▶ _WHAT IS NEEDED_
Transcribe the line that contains "397x212 pixels." and every line after it to the end of the records, exactly and nothing else. Skip the pictures.
== DATA RECORDS ==
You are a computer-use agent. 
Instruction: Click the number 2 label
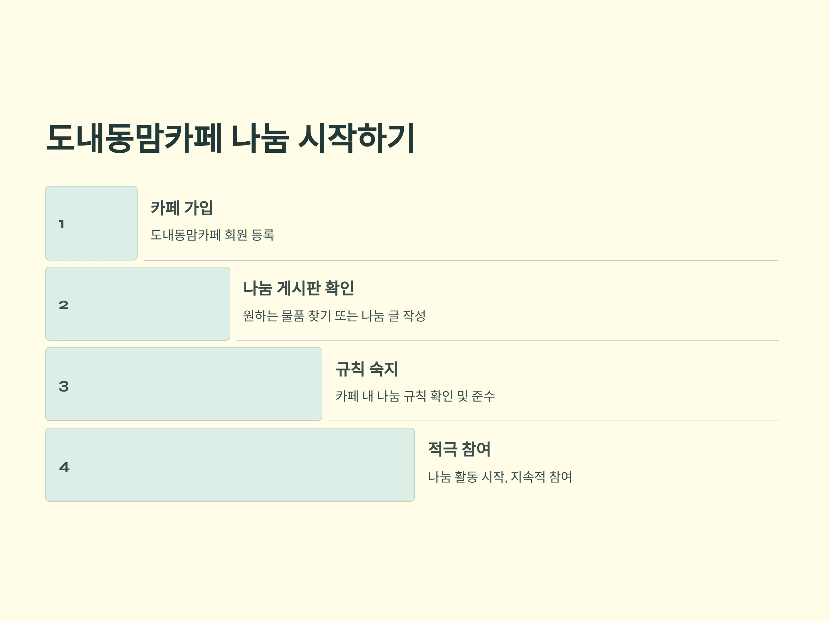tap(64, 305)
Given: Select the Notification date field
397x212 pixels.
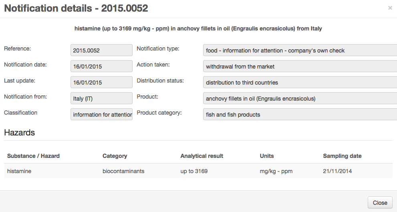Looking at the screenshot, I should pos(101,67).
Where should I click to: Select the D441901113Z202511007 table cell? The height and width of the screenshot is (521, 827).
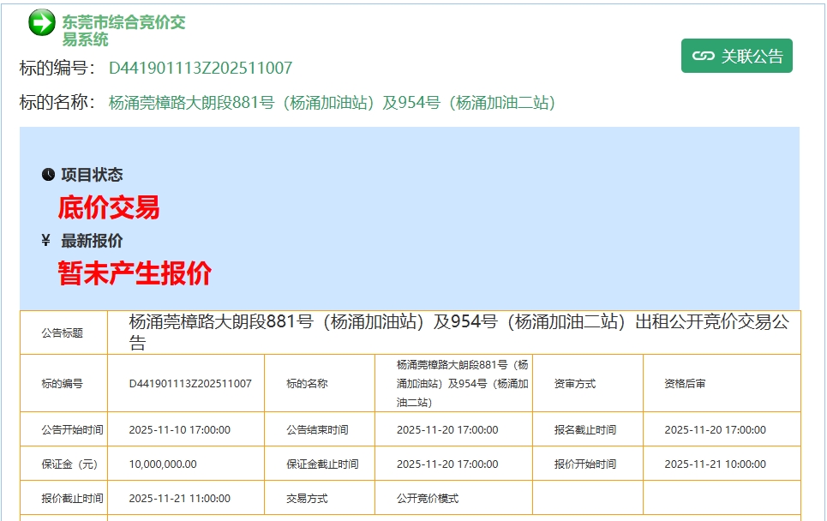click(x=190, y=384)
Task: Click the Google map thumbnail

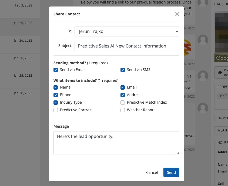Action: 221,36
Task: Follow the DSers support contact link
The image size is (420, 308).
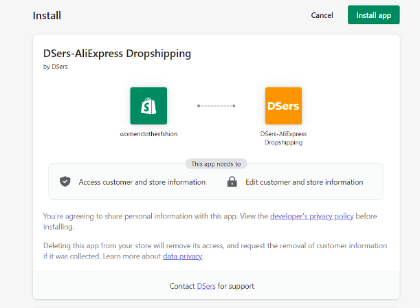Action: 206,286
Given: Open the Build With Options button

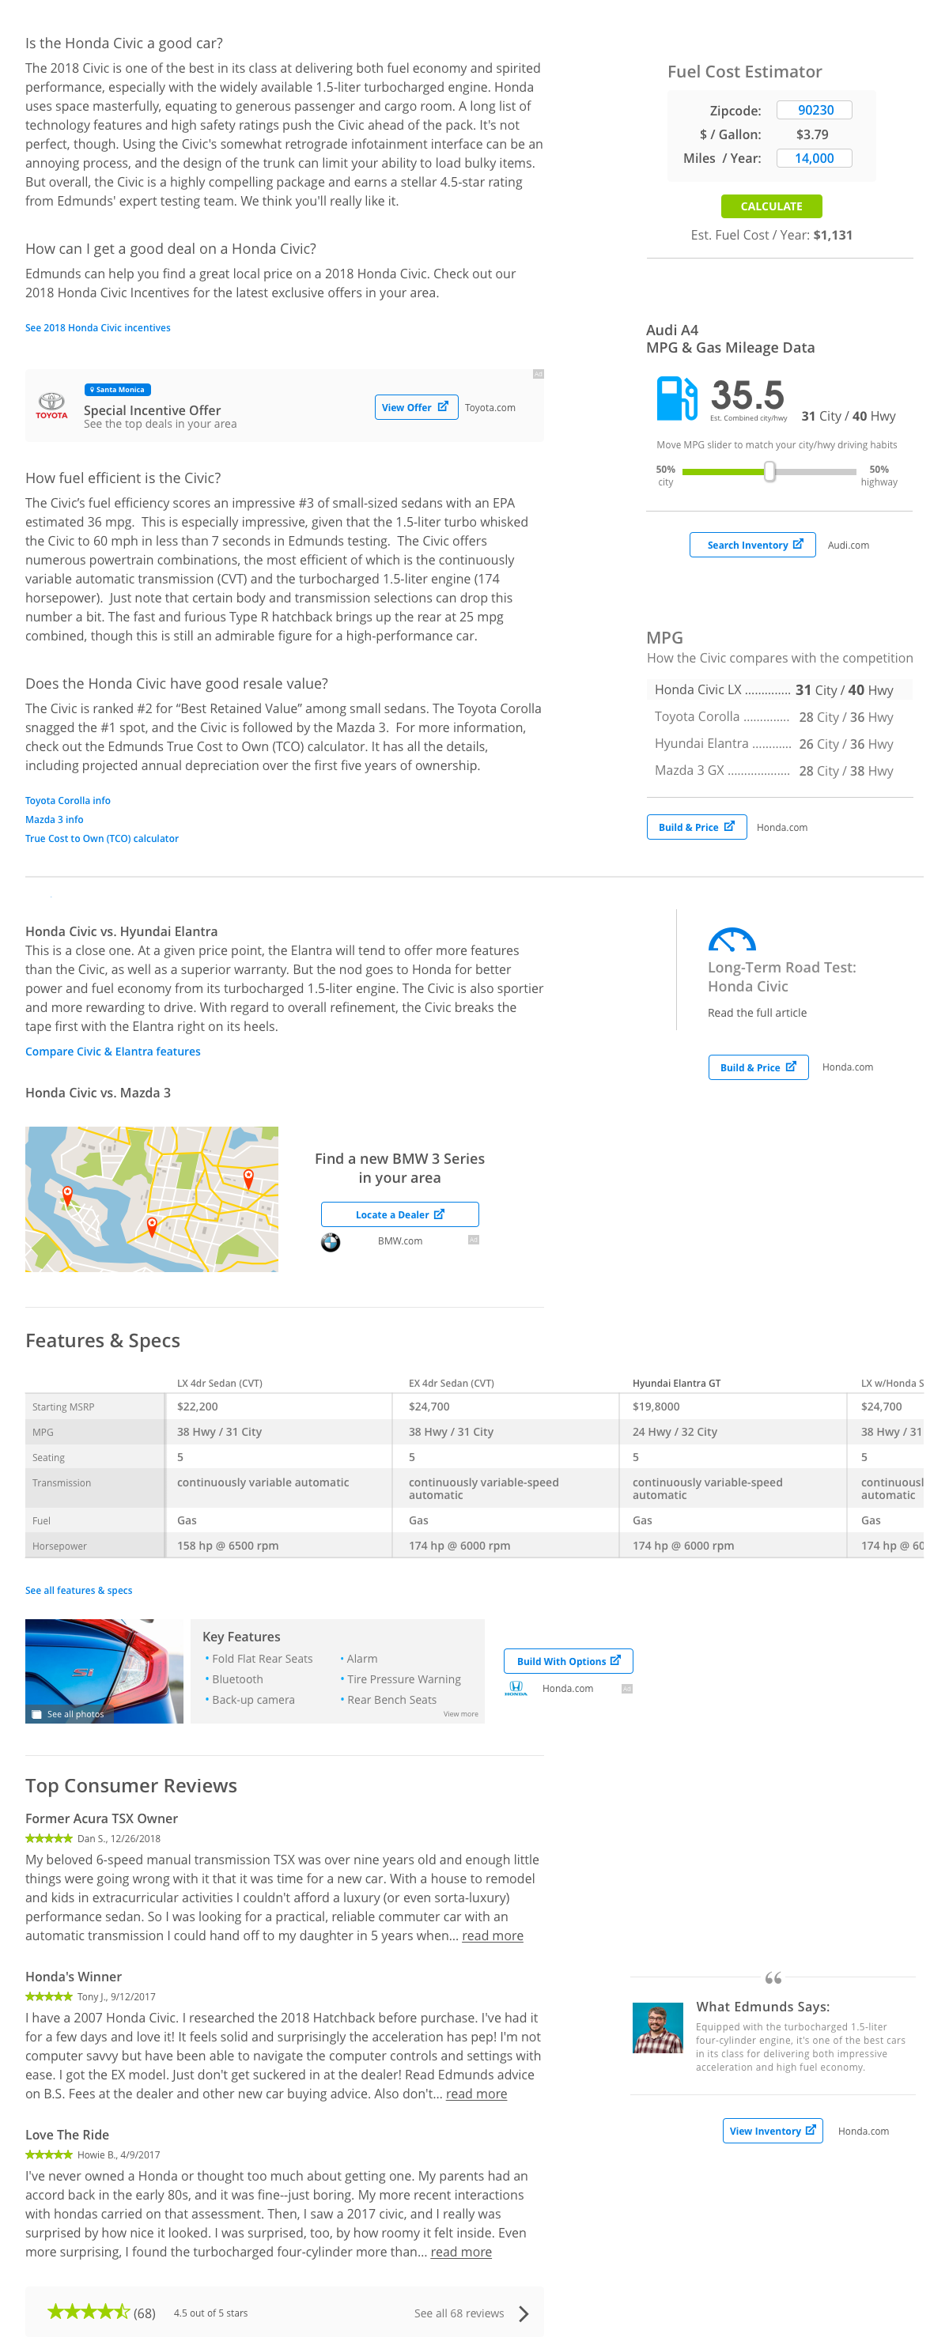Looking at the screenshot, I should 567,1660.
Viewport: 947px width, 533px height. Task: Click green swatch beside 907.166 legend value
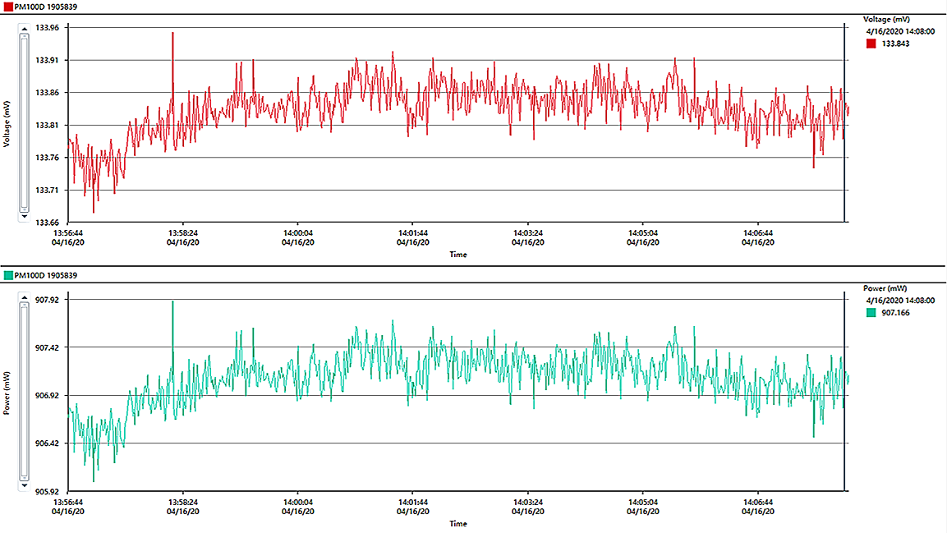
===
▶ _ANSWER TO THIS PROBLEM_
397x212 pixels.
Looking at the screenshot, I should pos(101,67).
Where should I click to: Select the D441901113Z202511007 table cell? The height and width of the screenshot is (521, 827).
click(x=190, y=384)
Task: Click the Google map thumbnail

Action: 221,36
Task: Follow the DSers support contact link
The image size is (420, 308).
Action: 206,286
Given: Open the Build With Options button

Looking at the screenshot, I should 567,1660.
Viewport: 947px width, 533px height. Task: Click green swatch beside 907.166 legend value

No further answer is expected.